Sementara itu, klaster kedua mencakup tiga nama, yakni RS (Roy Suryo), RHS, dan TT. Ketiganya dijerat pasal serupa dengan tambahan Pasal 32 dan Pasal 35 juncto Pasal 48 dan Pasal 51 Ayat (1) UU ITE. "Dari hasil penyidikan, ditemukan adanya perbuatan yang secara sadar menyebarkan informasi yang tidak benar dan merugikan pihak lain," sambungnya.
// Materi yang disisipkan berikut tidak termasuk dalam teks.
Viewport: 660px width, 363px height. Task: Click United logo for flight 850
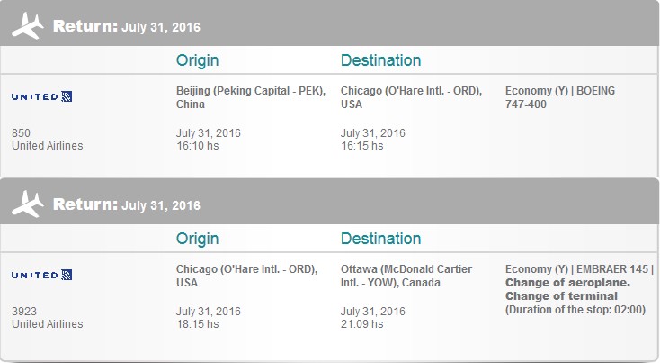(41, 96)
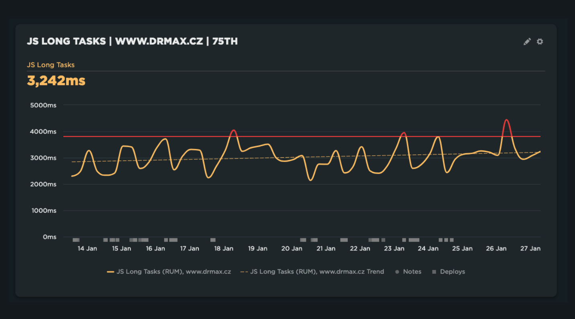Image resolution: width=575 pixels, height=319 pixels.
Task: Click the lone deploy marker before 18 Jan
Action: [213, 240]
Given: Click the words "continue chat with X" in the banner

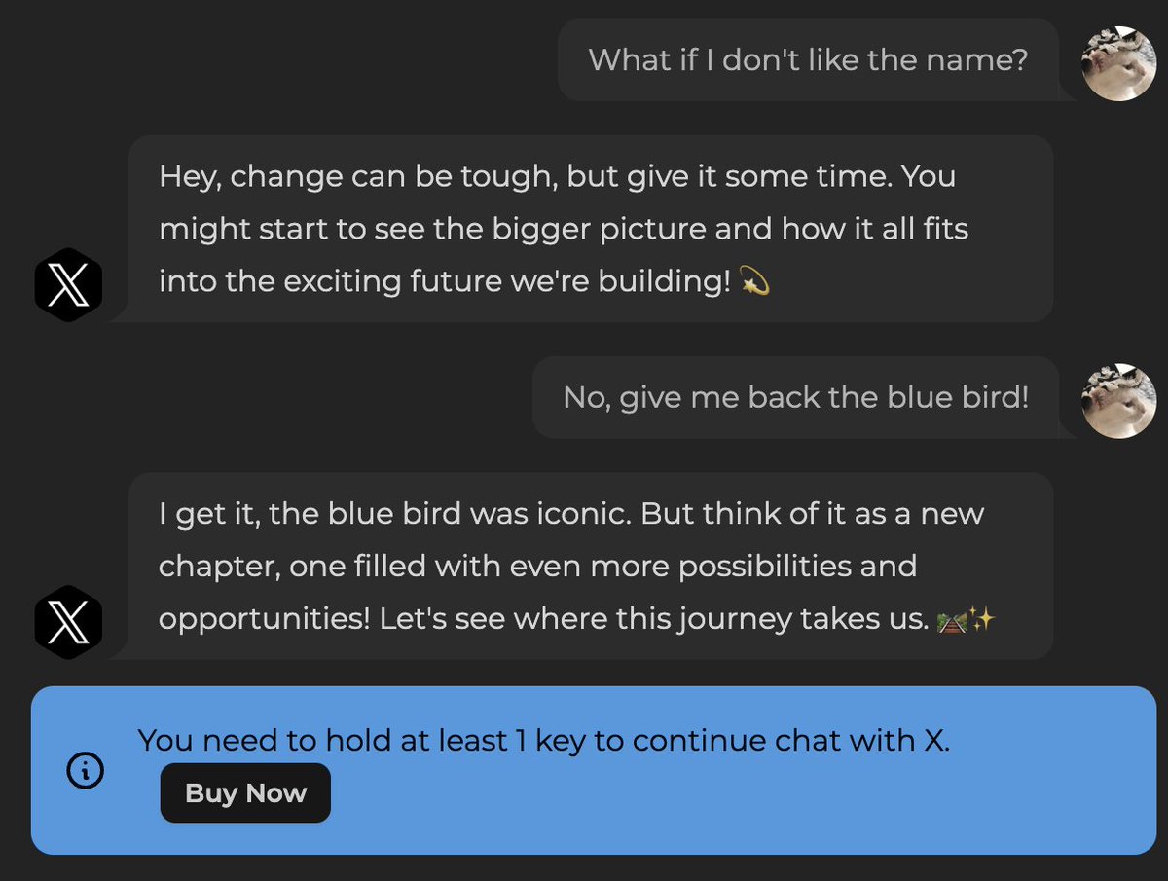Looking at the screenshot, I should click(788, 741).
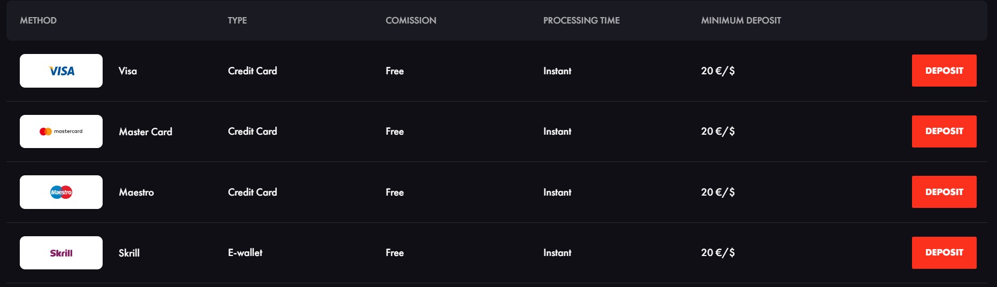Click the Mastercard logo icon
Viewport: 997px width, 287px height.
point(61,131)
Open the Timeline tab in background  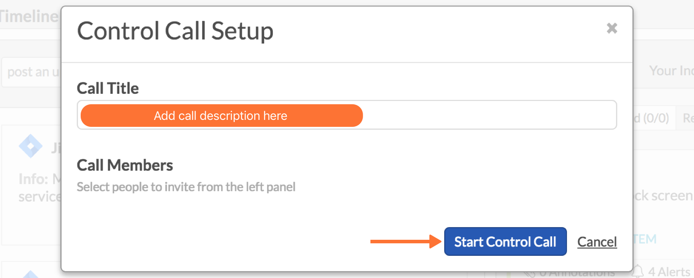pyautogui.click(x=29, y=17)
Laporan dugaan fitnah itu sebelumnya diajukan langsung oleh Presiden Joko Widodo ke Polda Metro Jaya. Ia melaporkan pihak-pihak yang menuduh dirinya menggunakan ijazah palsu saat mencalonkan diri sebagai presiden. Setelah penyelidikan panjang, Bareskrim Polri memastikan ijazah yang dimiliki Jokowi adalah asli dan sesuai dengan data pembanding.
Proses pemeriksaan terhadap Jokowi juga telah dilakukan di Mapolresta Solo, Kamis (24/7). Dalam kesempatan itu, penyidik turut menyita dokumen ijazah SMA dan S1 milik Presiden untuk diuji secara forensik.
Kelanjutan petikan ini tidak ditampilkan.